Workaccount2•1mo ago
People complain about gas prices despite gas being so outrageously cheap compared to everything else. Gas first ticked over $1.79 in April 2004, not adjusted for inflation.[1]

Just goes to show that most people are parrots and not actually using their head when stating arguments.

[1]https://www.eia.gov/dnav/pet/hist/leafhandler.ashx?f=m&n=pet...

jeffbee•1mo ago
Retail motor fuel prices have been roughly $2-$5, in current terms, forever.

https://www.eia.gov/outlooks/steo/realprices/

ramesh31•1mo ago
It really is remarkable compared to any other consumer good. My 2002 Corolla has cost $20 to fill up since it was brand new. The benefits of empire I guess.
Sevii•1mo ago
The US went from being a net importer to a net exporter during that time period. Makes a big difference in prices.
01HNNWZ0MV43FF•1mo ago
The benefits of Director's Law as well, maybe!
xnx•1mo ago
Adjusted for inflation, gas price hasn't changed much in 50 years, and is about as cheap as it has ever been: https://www.usinflationcalculator.com/gasoline-prices-adjust...
stronglikedan•1mo ago
> gas price hasn't changed much in 50 years

It's changed much in the last couple of years, so surely it's changed much in the last 50 years.

mindslight•1mo ago
Last time Trample was in office, the price of oil literally went negative - like lets put this crap back in the ground, we don't need all this energy. Small minded negative sum thinking destroys economic activity. King Krasnov squatting in office past his lease would actually be fantastic for averting carbon dioxide going into the atmosphere. Sure we'd be burning more coal, as a proportion. But so much less energy overall as our society devolves. And plenty of free time for people to improvise steam engines, cars that run off of woodgas, and whatnot.

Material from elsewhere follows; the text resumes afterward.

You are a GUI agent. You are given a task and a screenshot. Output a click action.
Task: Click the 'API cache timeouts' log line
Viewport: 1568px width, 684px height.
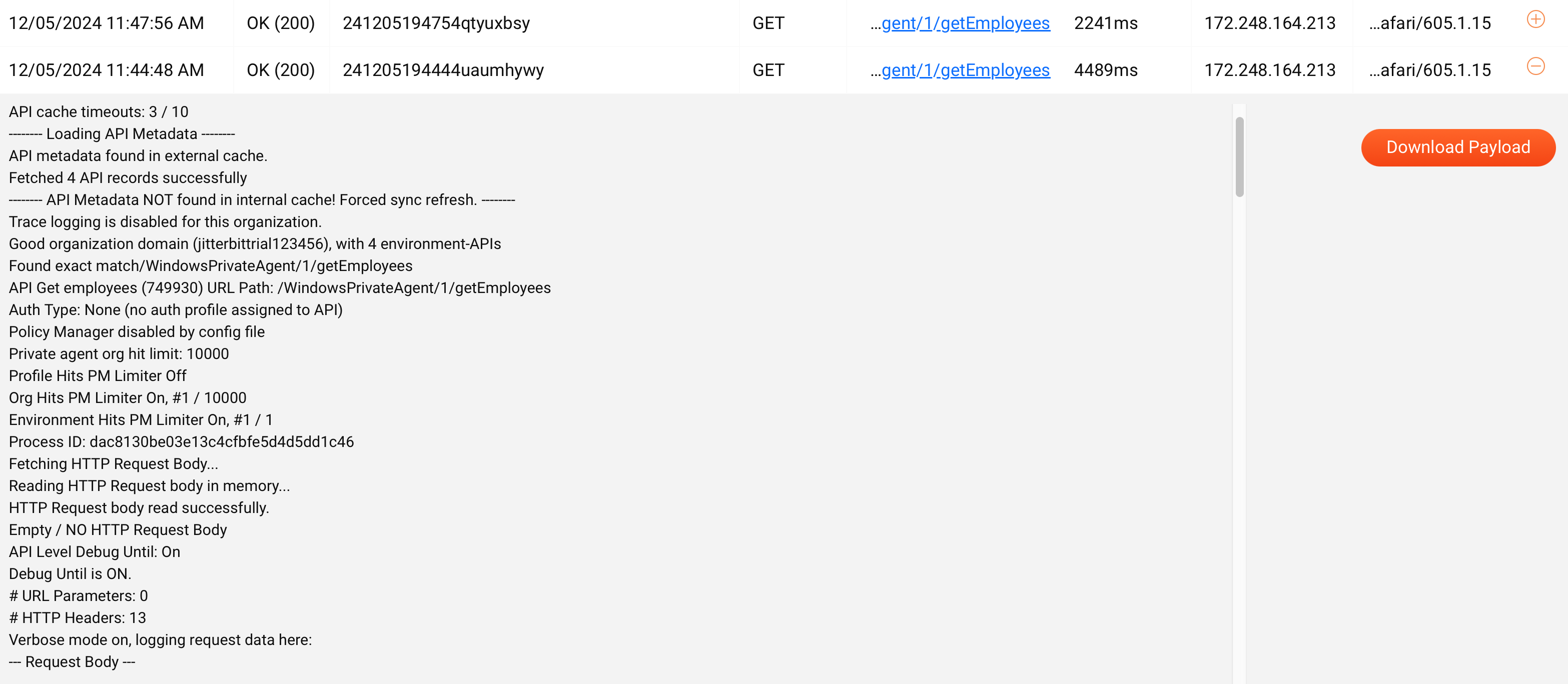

(the real problems being that other countries will continue growing, destructionist policies set things up so that return of economic activity is even more polluting, and a moribund economy makes responding to climate change chaos much harder)

knappe•1mo ago
Meanwhile that same Suncor facility that is keeping gas prices low is also routinely and continually violating EPA and Colorado air quality standards. [0]

It is so bad that the state has implemented fence line monitoring. [1]

As someone who lives in Colorado, I'd be happy to see Suncor go. Especially now that I just learned the oil they're refining is Canadian tar sand oil.